Until, of course, I grew up and acquired a bad back. Then shoveling became hateful torture.

School day or not, the most pressing item on the agenda is bushwhacking my best friend Wayne with a snowball. He lives across the street from me, and it is understood by both of us that no warning is given prior to launch. Whoever scores a direct hit first wins. A year older than me, Wayne is wiser than I am in all boyhood things -- but the first strike triumph is always mine. Probably because he is a bit more of a gentleman than I am. When it comes to snowballs, I am an out-and-out cad. I know his habits and schedule well, and I lie in wait behind tree trunk or mailbox to ambush him. The rules then call for a general free-for-all, with targets including other unwary passersby and cars going down the street. Usually as the battle reaches a white hot pitch one of the cars we pelt brakes abruptly and the driver piles out to revenge himself on the little weasels who have scared the bejabbers out of him. That is our cue to melt away like the wily Inuit into the blinding whiteness.

A Minnesota snowfall is an abiding thing; it won't run out on you. So there is plenty of time for snowmen and snow forts and more snowball fights.

Naturally sledding is on the agenda, but it is a challenge in that the nearest park, Van Cleve, is as flat as a pool table. So we take our sleds over to Grandma's Hill -- a very slight hump in Southeast Minneapolis that answers for immediate needs. It's actually a street that crosses a railroad track. My grandmother Daisy lives on that street; hence the moniker 'Grandma's Hill'. The descent is not very spectacular, but sliding across the railroad tracks adds that touch of forbidden danger that a boy craves like candy.

My soggy woolens are freezing up, giving me a stiff Frankenstein's monster walk, so it must be time to head for home.
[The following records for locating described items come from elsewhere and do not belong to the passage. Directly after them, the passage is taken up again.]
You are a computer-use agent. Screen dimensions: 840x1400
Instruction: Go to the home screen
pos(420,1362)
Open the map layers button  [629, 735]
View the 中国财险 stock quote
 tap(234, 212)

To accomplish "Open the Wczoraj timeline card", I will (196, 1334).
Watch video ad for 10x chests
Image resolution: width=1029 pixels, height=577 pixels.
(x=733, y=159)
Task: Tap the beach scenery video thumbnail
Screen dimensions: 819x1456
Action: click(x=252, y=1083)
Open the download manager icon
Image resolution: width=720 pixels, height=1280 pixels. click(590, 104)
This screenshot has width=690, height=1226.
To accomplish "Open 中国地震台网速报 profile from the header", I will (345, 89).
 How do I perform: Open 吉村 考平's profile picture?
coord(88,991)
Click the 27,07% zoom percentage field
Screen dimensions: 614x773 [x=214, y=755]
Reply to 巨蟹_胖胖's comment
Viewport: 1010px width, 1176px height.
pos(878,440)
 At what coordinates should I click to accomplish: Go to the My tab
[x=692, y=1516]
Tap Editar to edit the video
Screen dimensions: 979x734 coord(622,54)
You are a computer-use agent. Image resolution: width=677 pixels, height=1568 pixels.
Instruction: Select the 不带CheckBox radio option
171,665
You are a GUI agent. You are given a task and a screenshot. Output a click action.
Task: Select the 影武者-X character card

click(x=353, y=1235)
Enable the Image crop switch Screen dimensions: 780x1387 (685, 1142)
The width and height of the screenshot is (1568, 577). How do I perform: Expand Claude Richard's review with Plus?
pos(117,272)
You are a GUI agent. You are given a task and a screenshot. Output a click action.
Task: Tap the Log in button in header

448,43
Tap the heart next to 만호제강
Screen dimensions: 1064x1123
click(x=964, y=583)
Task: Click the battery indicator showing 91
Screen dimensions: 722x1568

One last snowball is exchanged for friendship's sake and then I'm in the back hall, ruddy-cheeked and on the verge of chilblains. Emerged from my soggy cocoon, I sit down to a big plate of Schweigert wieners -- my mother's traditional meal after the first big snowfall. She serves them with plain macaroni and canned corn on the side. It is food I still eat, at least in my mind, whenever the slings and arrows and bad backs of life become too acute.